Но нельзя сказать, чтобы эта мысль примирила Ивана Ивановича со службой в мебельном деле, Нисколько. И даже наоборот. Стал он в некотором смысле по воскресеньям терять терпение.

И вот случилось так, что отправили Ивана Ивановича вместе с заведующим на большой мебельный аукцион. Отправили сразу после завтрака, в дождливый, какой-то мало заметный день.

Столпотворение торговцев по части всякой рухляди оказалось на аукционе непомерным. Из одной залы фарфоровую туалетную посуду колонками выносят, в другой ковры трясут, в третьей торг идет: торгуют каминную трубу и к ней в придачу получают бронзовую собачку. Отстал Иван Иванович от заведующего, пошел бродить по залам. От секретерчиков пройти тесно, мягкая мебель о перебивке просит, кровать шестую сотню лет стоит как вкопанная, балясины для атласных занавесок черви точат.

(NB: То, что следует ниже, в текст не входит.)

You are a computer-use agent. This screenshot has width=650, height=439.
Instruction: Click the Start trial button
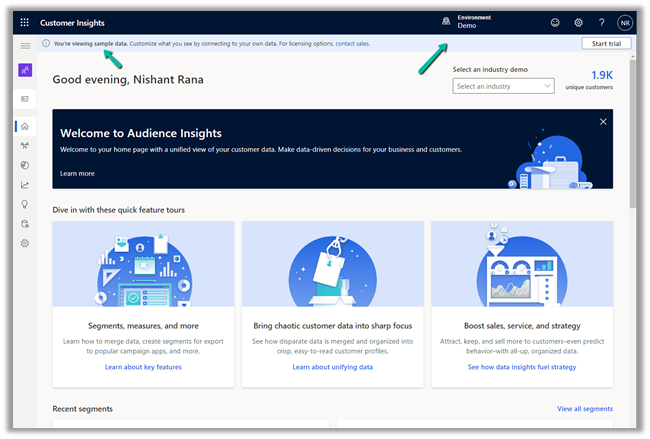(606, 44)
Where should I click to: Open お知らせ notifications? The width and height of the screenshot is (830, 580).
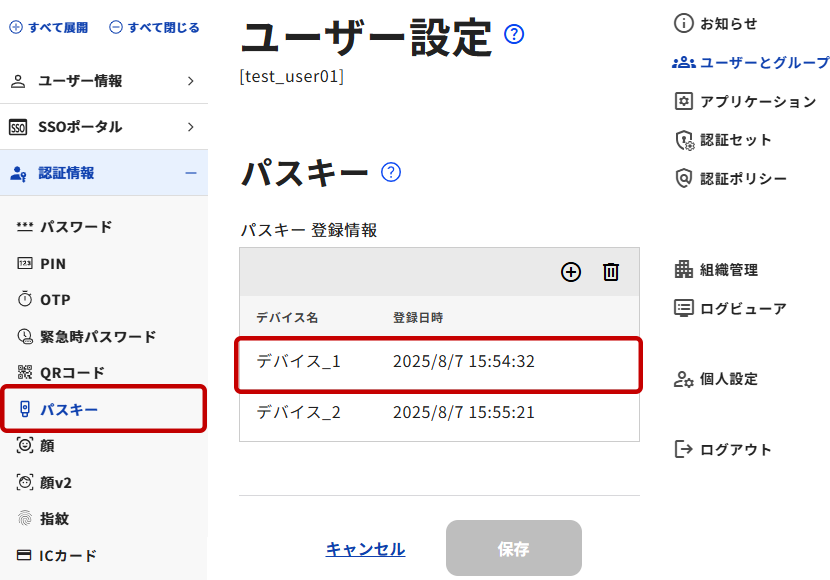pyautogui.click(x=715, y=24)
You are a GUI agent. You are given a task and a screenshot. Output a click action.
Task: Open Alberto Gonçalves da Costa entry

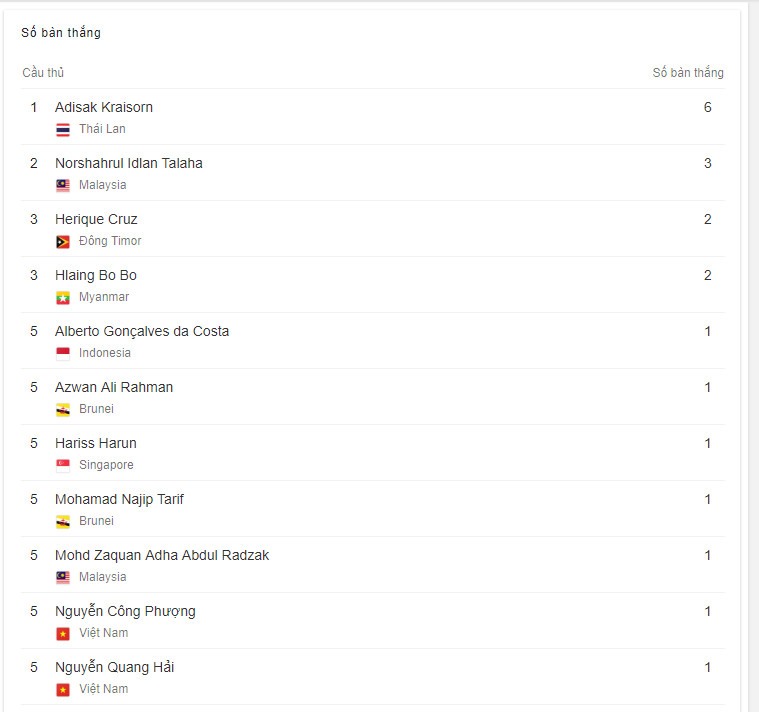pyautogui.click(x=142, y=331)
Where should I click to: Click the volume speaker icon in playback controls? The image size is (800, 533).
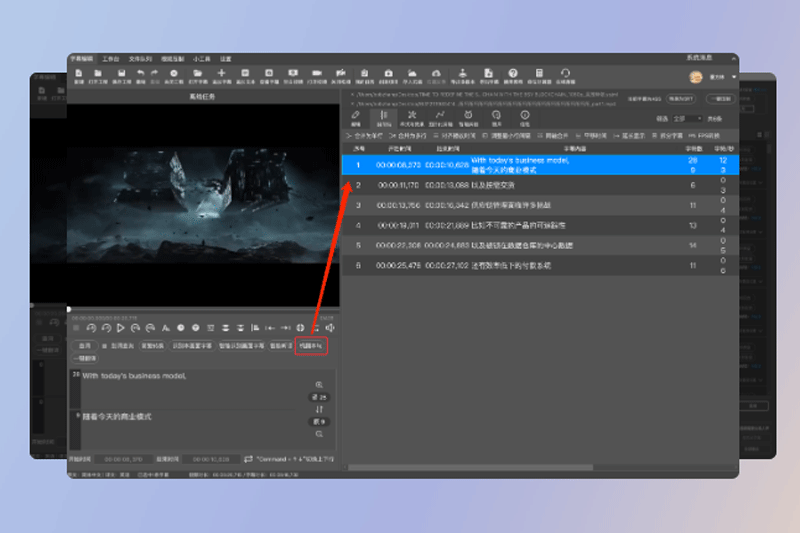[x=330, y=328]
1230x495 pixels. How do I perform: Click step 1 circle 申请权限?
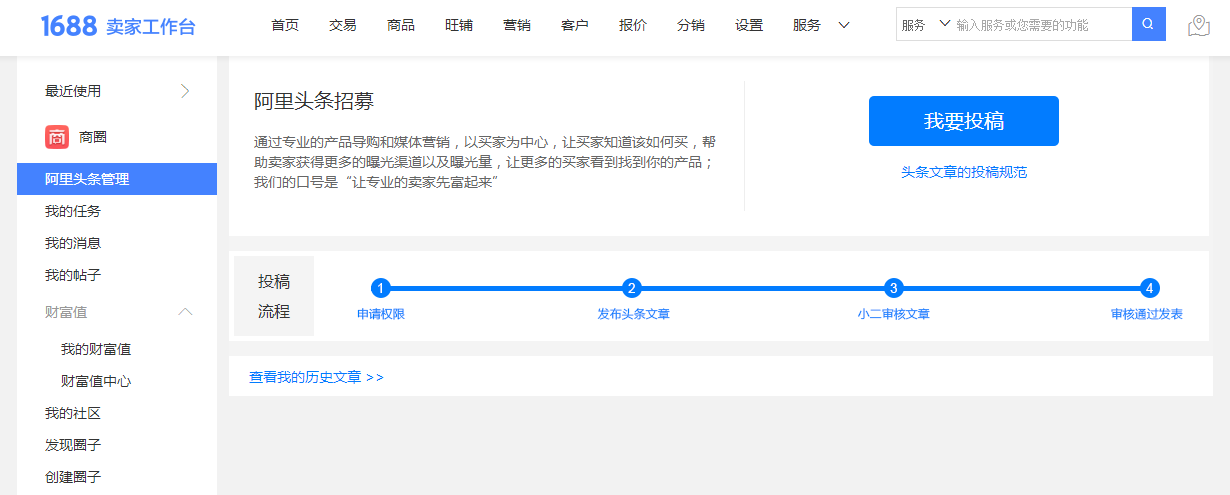380,288
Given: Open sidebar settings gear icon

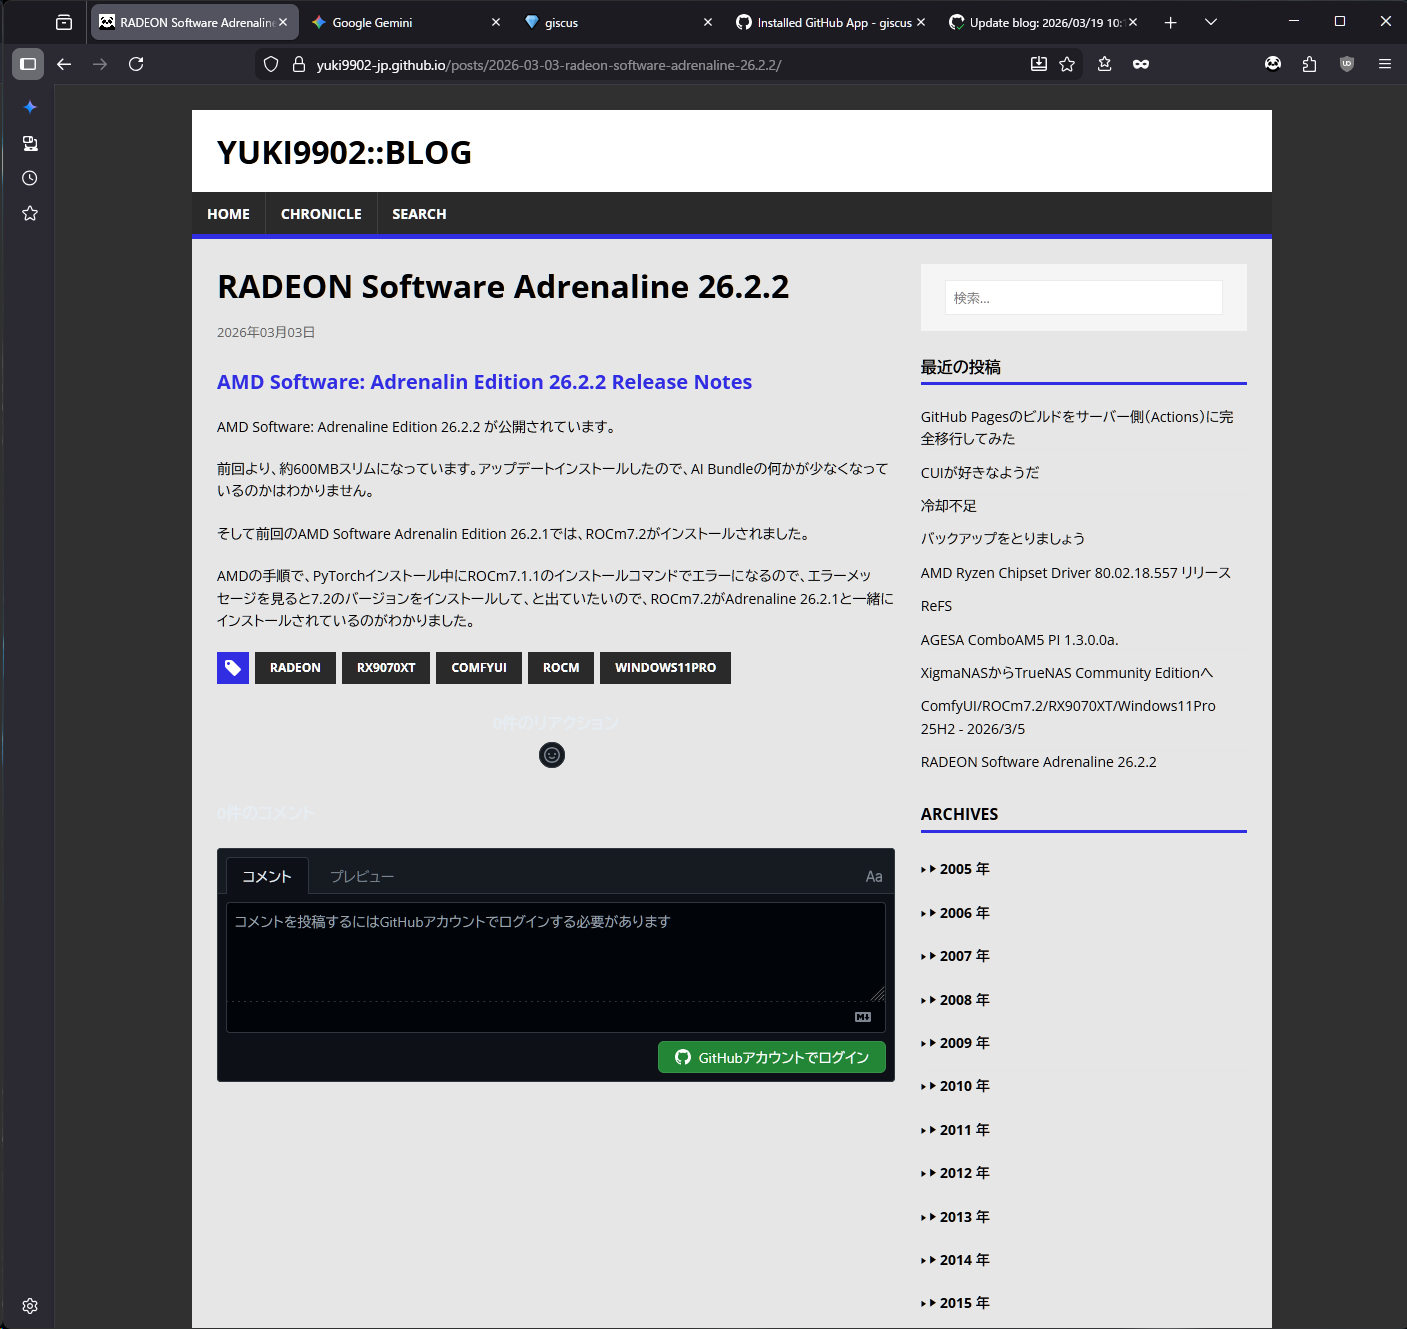Looking at the screenshot, I should coord(30,1306).
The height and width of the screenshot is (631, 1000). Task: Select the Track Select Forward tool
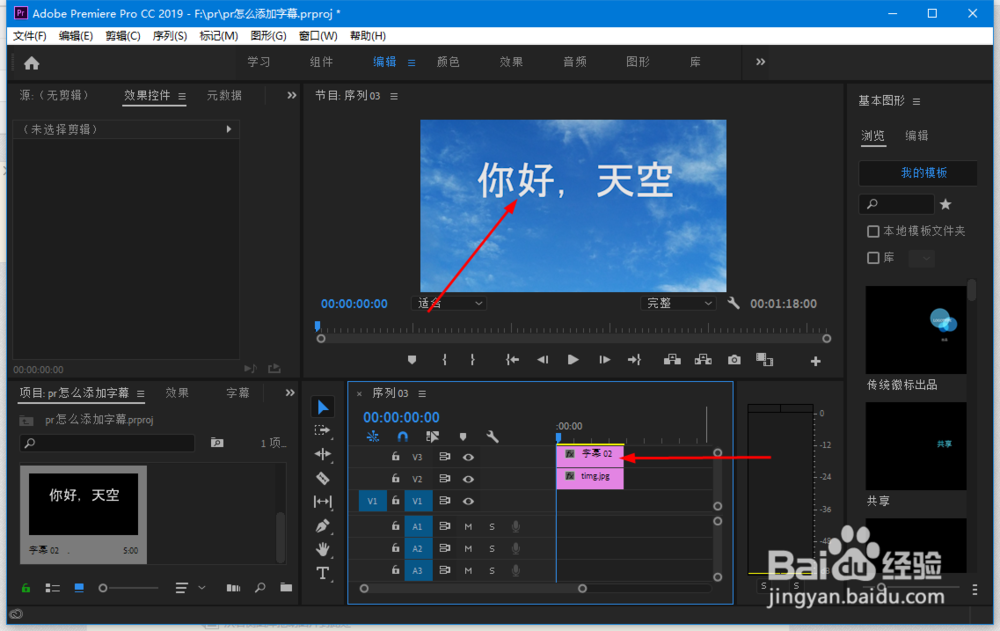point(322,431)
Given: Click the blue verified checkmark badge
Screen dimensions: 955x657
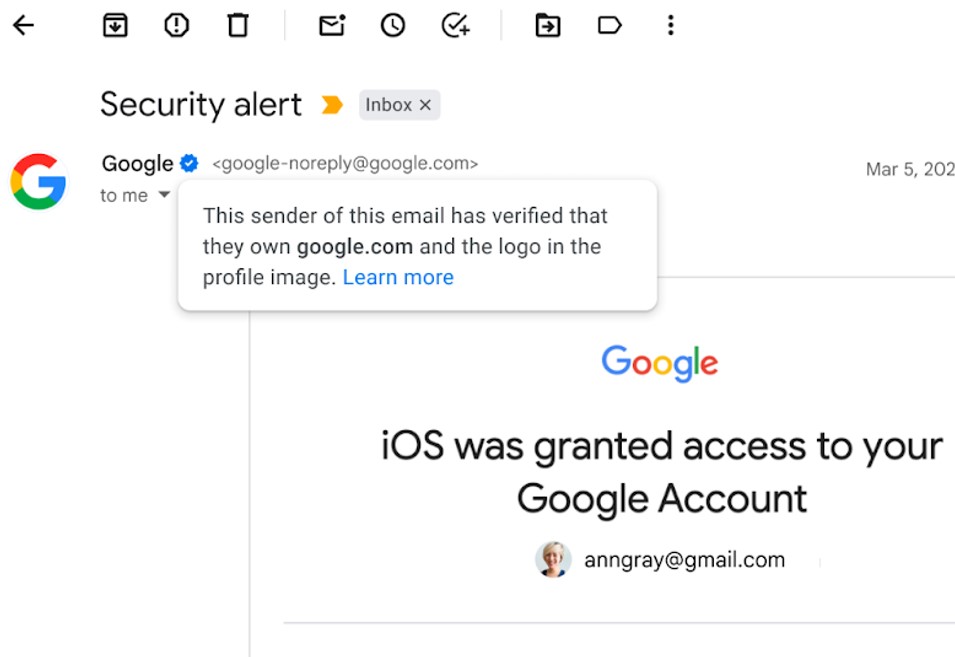Looking at the screenshot, I should pyautogui.click(x=189, y=164).

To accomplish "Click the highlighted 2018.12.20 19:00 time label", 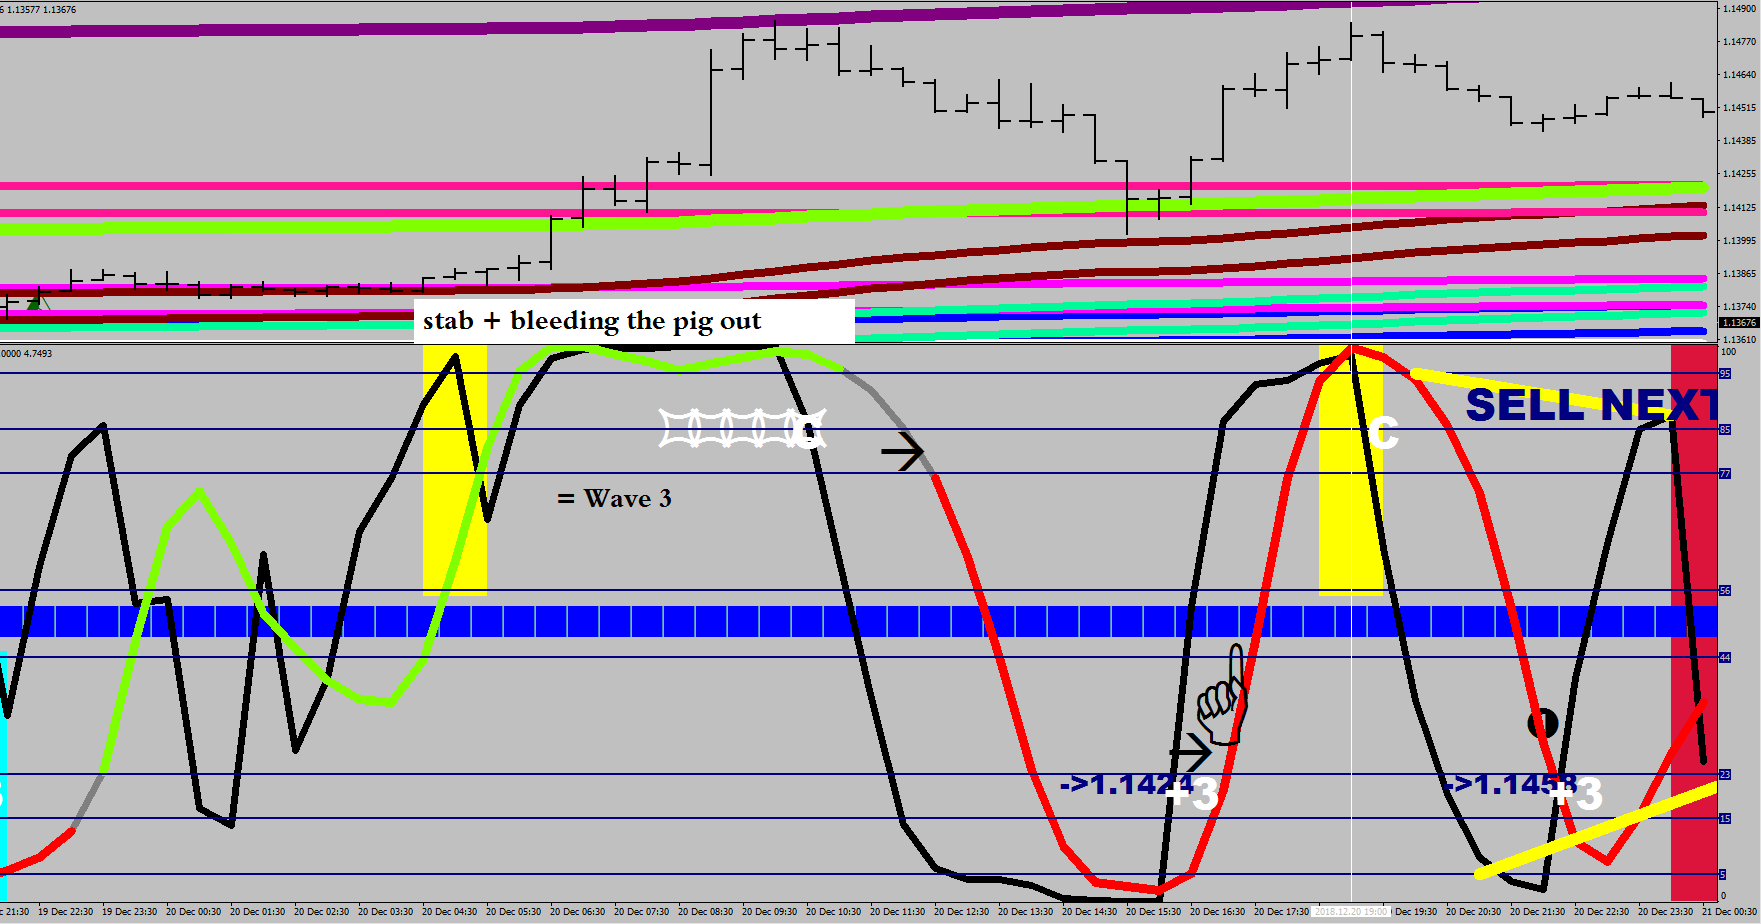I will pos(1351,912).
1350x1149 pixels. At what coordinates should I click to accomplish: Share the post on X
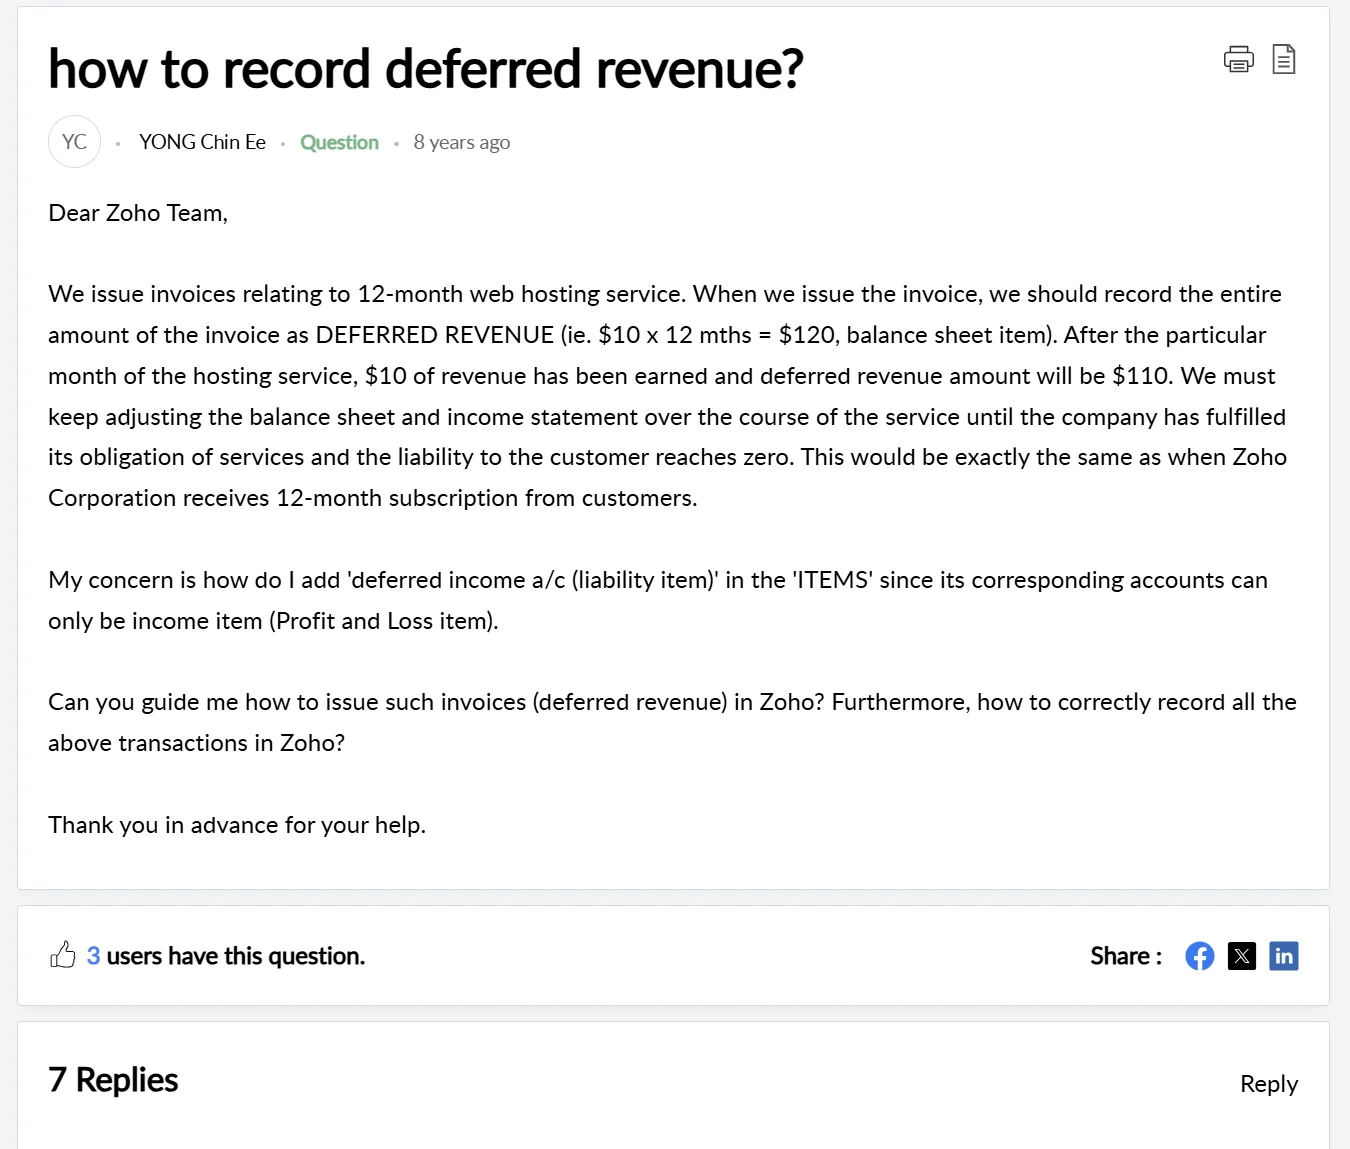tap(1241, 956)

И видит Иван Иванович - стоит в углу рояль, после смерти виконта А. со всем барахлом виконтовым с молотка идет. И каждый кому не лень клавиш пробует: подойдет барышня, чуть согнет коленки, и два тактика какого-нибудь прелюда Рахманинова уже готовы; или господин - пошляк, конечно, - тот сейчас фокстрот, быстро так, только его и слышали; или вдруг неинтеллигентный тип какого-нибудь французского чижика отбарабанит.

Удивился Иван Иванович непринужденности публики, потихоньку вышел. И видит - во второй зале опять рояль, а кругом никого. "А вот, - думает, - испробую и я какой-нибудь вальс Сивачева". Подходит, шапку кладет и как…

Только клавиш того проклятого рояля оказался заперт; осмотр того инструмента начинался только со следующего дня.

Тут позвал Ивана Ивановича заведующий, повел его наверх, научил, что ему делать, как цену им друг у друга перебивать по маленькой, условились обо всем и приступили оба к торгу. И не прошло трех часов, как за ними остались два кресла, небольшое изящное маркетри, книжная полка Генриха Второго и шкап с секретцем.

В тот день вечером вернулся Иван Иванович домой, задумался и стал руки свои разглядывать. "Неужели, - думает, - этими руками мне трагедии не одолеть? Неужели же нет никакой возможности прямым делом своим заниматься?"

Всякая малейшая тишина сильно тревожила Александру Павловну.

- Ты что тут делаешь? О чем думаешь?

Иван Иванович от жены секретов не имел.

- Я, - сказал он, - сегодня рояль на аукционе видел. Хорошо бы, Шурочка, возобновить мое настоящее дело, хорошо было бы куда-нибудь по музыкальной части устроиться, малютка.

Она села напротив него, взяли они немного супу себе в тарелки.

- Ты, - сказала она, - у меня всю жизнь против течения боролся, напролом шел. Непременно возобнови свое настоящее дело, наперекор всякой трагедии.

- Да может, она давно кончилась, малютка? Может, она выдохлась, и теперь - пожалуйте бриться! - собирайтесь с силами для новой жизни.

Все это были беспокойные вопросы, и Иван Иванович готов был без конца повторять их себе на все лады. Он думал, что с него именно и должна была начаться в Биянкуре всеобщая перемена: бросит он мебельное предприятие, устроится по музыкальной части, и начнет с этого случая заканчиваться всеобщее неустройство, каждый за каждым свою настоящую жизнь найдет. Показалось ему, что он для этого свыше отмечен.

И такая воображаемая победа ночью, когда он лежал в кровати, окончательно взбудоражила его. Встал он потихоньку в одной рубашке, подошел к окну - он, может быть, двадцать лет ночью к окну не подходил. Смотрит: в небе луна бежит, облака белым дымом на Париж идут, знакомая труба между звезд чернеет. Захотелось ему воздуху глотнуть - черт его знает, каков ночью этот ихний воздух, сколько лет не пробовал! Открыл он окошко, стало ногам свежо. Выглянул на улицу. Пешеход прошел, шатается, "Во лузях" напевает, долго слышно. И ветерок потихоньку веет, ну совершенно как в апреле!

- Что это ты там стоишь и молчишь? - спросила Александра Павловна, проснувшись.

- Это я так себе, сейчас лягу, - ответил он.

И действительно тотчас лег.

И снилось ему его прошлое идеального порядка, и встал он поутру мрачный от этих снов.